- Acornhoek Acornhoek
- Coordinates: 24°35′35″S 31°05′49″E﻿ / ﻿24.593°S 31.097°E
- Country: South Africa
- Province: Mpumalanga
- District: Ehlanzeni
- Municipality: Bushbuckridge

Area
- • Total: 38.89 km^{2} (15.02 sq mi)

Population (2011)
- • Total: 33,529
- • Density: 860/km^{2} (2,200/sq mi)

Racial makeup (2011)
- • Black African: 99.7%
- • Coloured: 0.1%
- • Indian/Asian: 0.1%
- • White: 0.1%
- • Other: 0.1%

First languages (2011)
- • Tsonga: 60.4%
- • Northern Sotho: 34.4%
- • Sotho: 6.1%
- • Other: 3.2%
- Time zone: UTC+2 (SAST)
- PO box: 1360
- Area code: 013

= Acornhoek =

Acornhoek, commonly known as Khenhuk, is a semi-rural town situated in the north eastern areas of Bushbuckridge in the Mpumalanga province of South Africa.

Established in the late 1950s, the town is located about 38 km south-east of Hoedspruit in Limpopo and 165 km north-west of Komatipoort near the border post of Mozambique and eSwatini. The name Acornhoek is variously explained as being an adaptation of Eekhoornhoek ('squirrel corner'); derived from the German surname Eichhorn, and named after the acorn-like fruits of the marula tree.

The main languages spoken in Acornhoek are Sepulana and Xitsonga. Most of Vatsonga people occupy the eastern side of this semi-rural township while the Mapulana people are settled on the western and southern areas.

== Commercial activity ==
There are three main commercial areas in this rural township namely; Acornhoek CBD, Acornhoek Plaza and Acornhoek mall.

At these areas residents are able to access banks, grocery shops, clothing outlets, take-away franchises and many others.

The town has one public hospital, Tintswalo Hospital. Tintswalo Hospital was built in the 1930s and it is one of the largest medical facility in Bushbuckridge sub-region. Several residents from as far as Phalaborwa in the Limpopo province also visits the hospital.

There is one police station in the township and a Magistrate's Court. Ehlanzeni FET College is one of the most popular areas in the township which attracts a lot of students from various areas across the country.

Acornhoek is also home to the regional offices of Bushbuckridge Local Municipality, and also a small traffic police department.

Public transport is by mini-bus or taxi and bus. The nearest airport is Eastgate Airport which is about 25km away from the township.

Airport transfers and sightseeing tours are offered from the Eastgate Airport. There are several fuel filling stations in the township.

== Social gatherings==
Football is currently the main sport dominating communities of Acornhoek with no other sport being developed in the area. Teams like Happy Dam, Acornhoek United, Juventus, Zilla Spurs, White Hill, Score Rangers, Dynamos, All Blacks, Mhandzi, Ockthula, Burkina Faso, and the Sipho Dzimba-owned Acornhoek City amongst others, still exist and compete in different regional competitions.

Several trials have been made to establish other sporting codes but have failed due to lack of continued support. In the late 2000s, Vincent Mathebula introduced cricket to young prospects but insufficient resources forced them to abandon the initiative.
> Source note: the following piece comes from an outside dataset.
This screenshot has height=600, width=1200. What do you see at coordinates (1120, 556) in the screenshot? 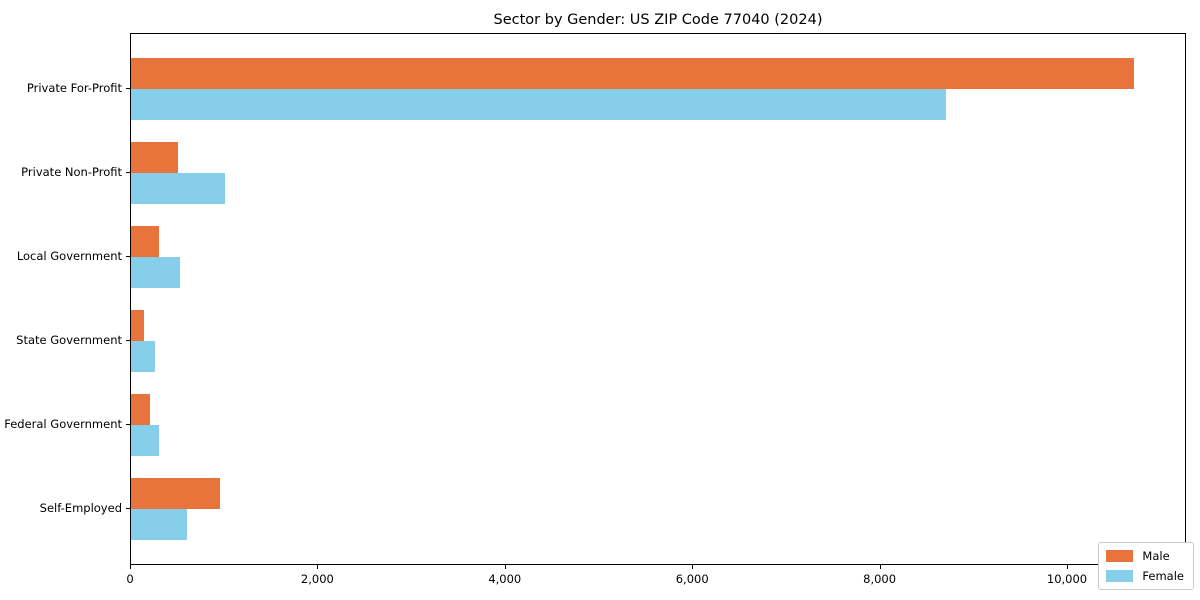
I see `male-swatch` at bounding box center [1120, 556].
Acornhoek has several nightlife spots with 13Sixty Lifestyle being the main one, which is a Pub and Grill (locally known as Shisanyama). It host different kinds of events where local and national artists perform to entertain the locals and visitors.

== Acornhoek News ==
Acornhoek News is an online news publication focusing on events that happen on the area and other issues of interest. The publication first went live during community unrests in 2018 as updates were posted on their Facebook page which subsequently became their primary publishing platform. The publication was welcomed by readers and became a source of local news for many. Their successful run sparked interest of print media hence causing tension with other subjects. The publication page was later purchased by Brand Acornhoek.

== Brand Acornhoek ==
Seeing the need to provide development support, a group of individuals hailing from Acornhoek gathered and resolved to establish Brand Acornhoek, a marketing and development platform that also serves as a lobby organisation.
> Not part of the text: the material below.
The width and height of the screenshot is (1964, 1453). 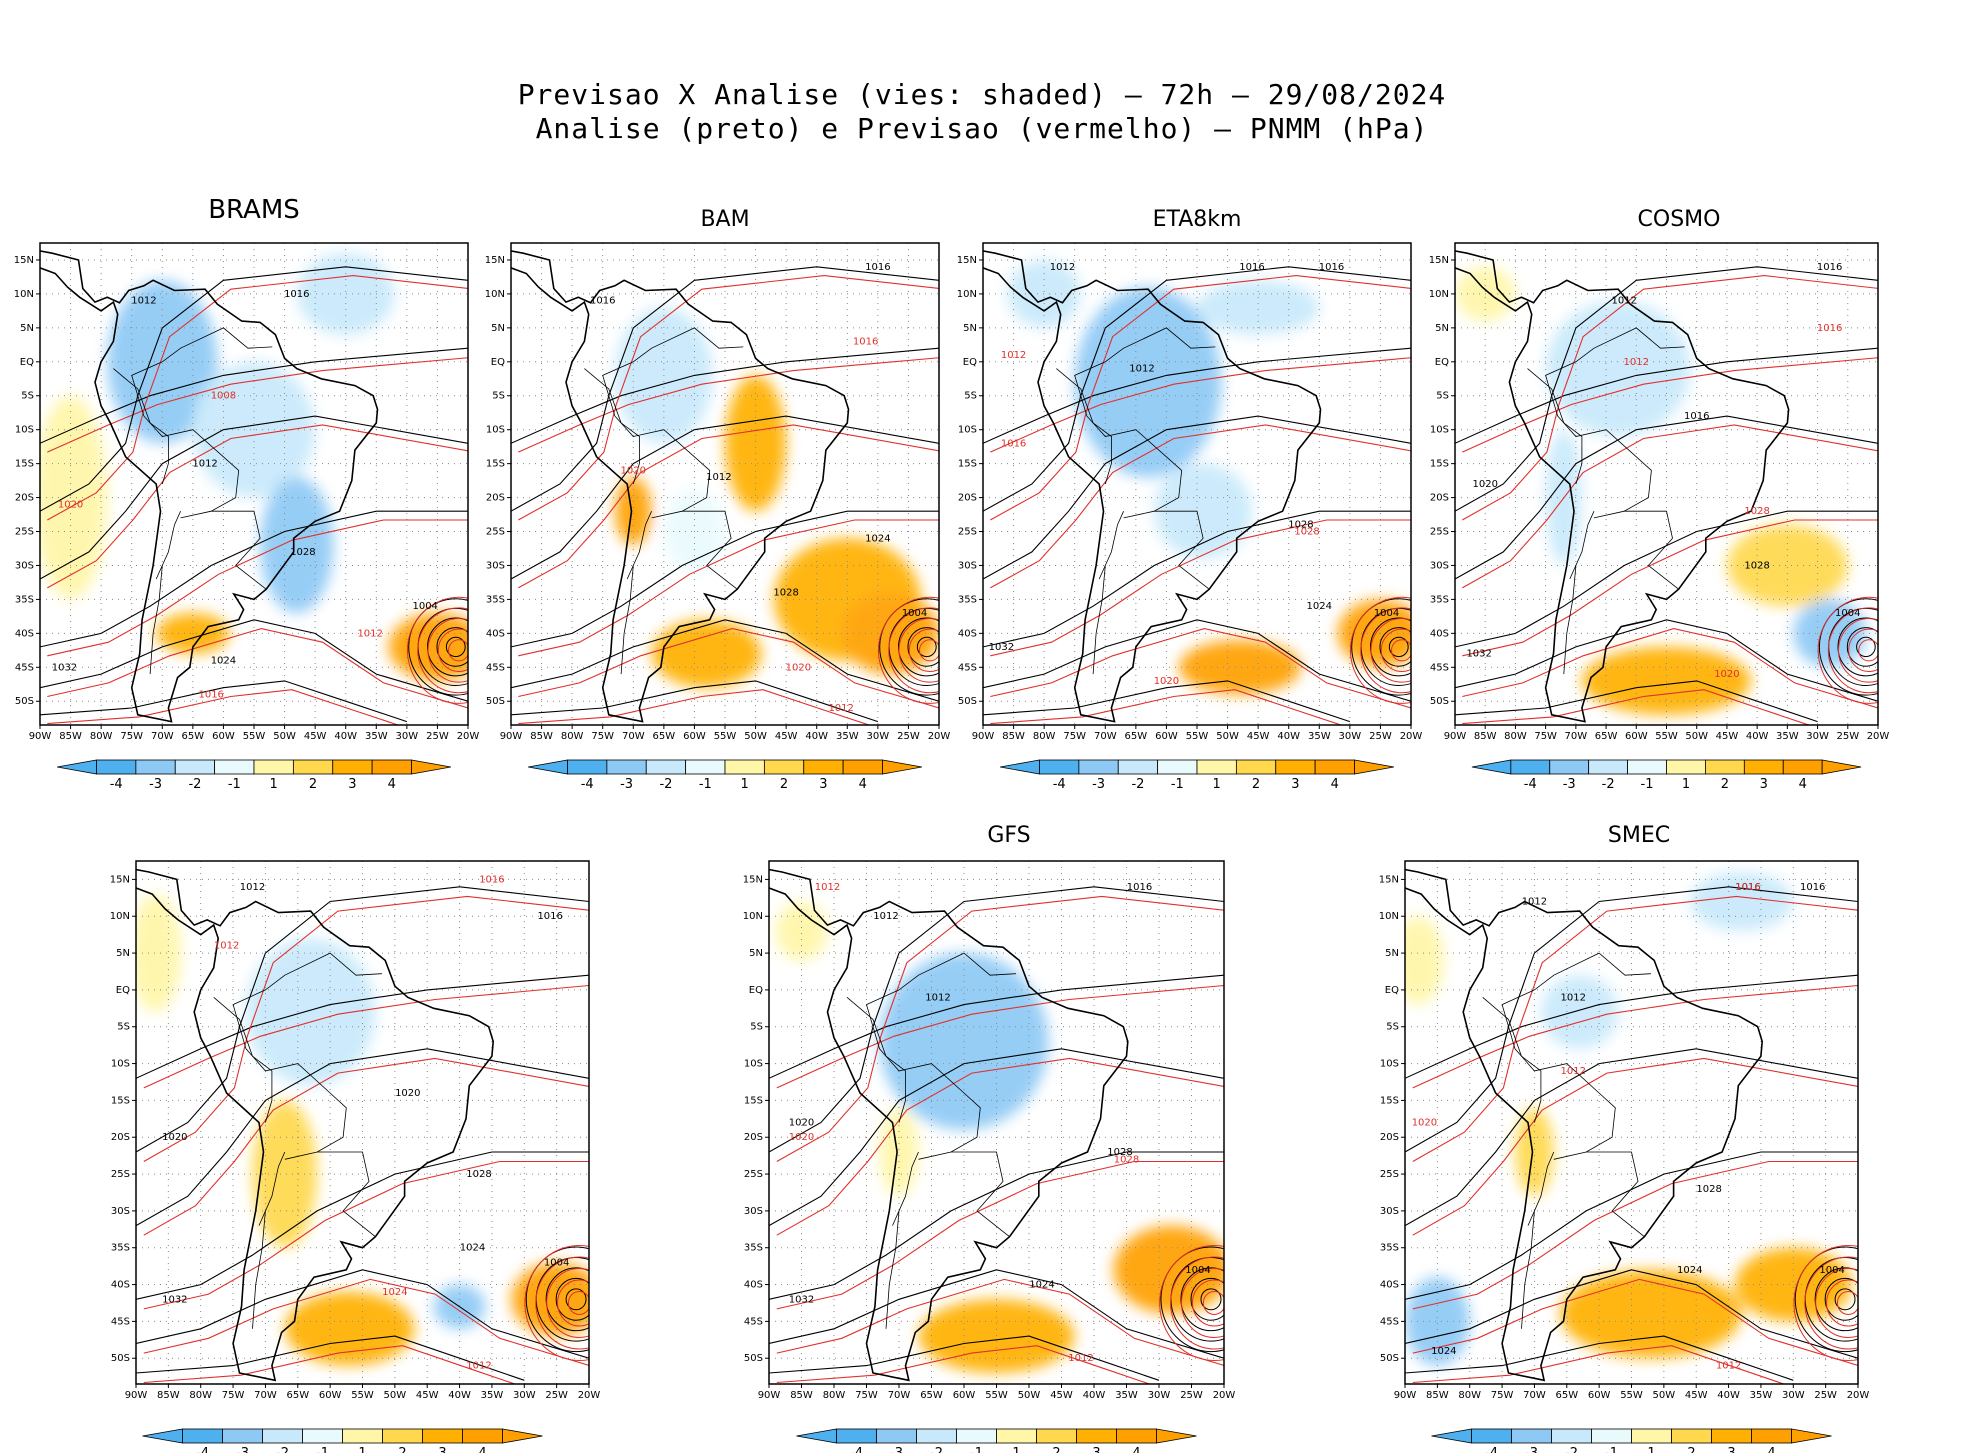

The initiative also runs Corporate Social Investments gigs for local businesses using the Miss Acornhoek Foundation ambassadors as project faces. The organisation is yet to crown the official Miss Acornhoek after many delays and controversial crowning of the 2017 winner.

The 2017 competition was cancelled due to the results being rigged and organisers are yet to host the official edition.

== Amenities ==
Accommodation is available in B&B's, Lodges, Guest Houses, and nearby private game reserves including the Timbavati Game Reserve. For nature and wildlife attractions, one can access the Kruger National Park through the Orpen gate entrance that is 39 km away, Manyeleti Game Reserve which is 49 km away, or Blyde River Canyon which is 50 km away.